Now if the Ego-body is gradually to find a place for itself, there must be warm blood in the physical body. (All red-blooded animals were separated off from man at the time when the Ego-condition was being prepared for man.) Hence it will be seen that the physical organs must be in proper condition if the higher bodies are to dwell within them. It is important to remember that the form of the physical body is moulded by purely physical inheritance. It may also happen that the way in which the various bodily fluids are combined is at fault, although parents are well-matched in soul and spirit. Then the incarnating entity comes to a physical body which cannot house the higher members of its being. Thus for example the physical and etheric bodies may be properly united; then the astral body ought to take possession of the physical body, but the organism at its disposal is not in a suitable condition, and so it has to withdraw. The physical body remains, and is then still-born. A still-birth may thus be the outcome of a faulty mixture, on the physical level, of the fluids of the body, and this, too, will have a karmic connection. The physical body can thrive only in so far as the higher principles can live within it.

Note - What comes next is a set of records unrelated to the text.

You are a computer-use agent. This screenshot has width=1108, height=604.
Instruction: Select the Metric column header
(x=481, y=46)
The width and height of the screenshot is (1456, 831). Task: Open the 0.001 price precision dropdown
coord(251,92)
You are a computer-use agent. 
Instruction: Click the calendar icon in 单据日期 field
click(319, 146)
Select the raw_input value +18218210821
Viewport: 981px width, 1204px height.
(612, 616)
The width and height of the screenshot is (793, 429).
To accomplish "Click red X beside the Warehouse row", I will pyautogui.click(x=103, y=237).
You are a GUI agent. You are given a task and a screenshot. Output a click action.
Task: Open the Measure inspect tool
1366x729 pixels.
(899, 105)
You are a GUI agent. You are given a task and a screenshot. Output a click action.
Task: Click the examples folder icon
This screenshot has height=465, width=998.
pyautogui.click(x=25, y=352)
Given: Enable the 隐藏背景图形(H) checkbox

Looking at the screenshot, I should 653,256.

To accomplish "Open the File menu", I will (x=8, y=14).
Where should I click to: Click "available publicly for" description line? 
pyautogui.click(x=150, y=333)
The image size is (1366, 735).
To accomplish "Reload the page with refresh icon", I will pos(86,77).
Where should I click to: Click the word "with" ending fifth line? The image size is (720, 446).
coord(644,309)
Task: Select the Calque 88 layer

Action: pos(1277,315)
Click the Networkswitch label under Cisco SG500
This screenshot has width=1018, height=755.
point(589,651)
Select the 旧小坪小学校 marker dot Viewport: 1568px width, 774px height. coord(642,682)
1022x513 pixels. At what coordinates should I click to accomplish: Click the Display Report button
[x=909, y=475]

How are karmic compensations accomplished? If someone has done something to another person, there will have to be a karmic adjustment between them, which means that the persons concerned must be born again as contemporaries. How does this happen? What are the forces that bring the two persons together?
The way it works out is as follows. A wrong has been done; the victim has suffered it; the person who did it passes into Kamaloka, but first he has to witness the occurrence in the retrospective tableau of his past life. The injury he has inflicted does not then cause him pain, but in Kamaloka, as he relives his life backwards, the event comes before him, and now he has to suffer the pain he caused. He has to feel it in and through the very self of his victim. This experience imprints itself like a seal on his astral body. He takes with him a portion of the pain, and a definite force remains in him as the outcome of what he has experienced in the other man's being. In this way any pain or pleasure he has to live through turns into a force, and he carries a great number of such forces with him into Devachan.
When he returns to a new incarnation, this is the force that draws together all the persons who have had experiences in common. During the Kamaloka period they lived within one another, and they incorporated these forces into themselves. Hence within one physical human being there may be three or even more “Kamaloka men”, in order that the situation involving them may be lived out.
An example known to occult science will make this clear. A man was condemned to death by five judges. What was really happening there? In a previous life the man had killed these other five men and karmic forces had brought all six together for a karmic adjustment. This does not produce a never-ending karmic chain; other relationships come in to change the further course of events.
Spiritual forces, you see, are thus secretly at work to bring about the complicated patterns of human living. Further important aspects of the subject will become clear during the next few days, when we go on to study the whole evolution of Earth and Man.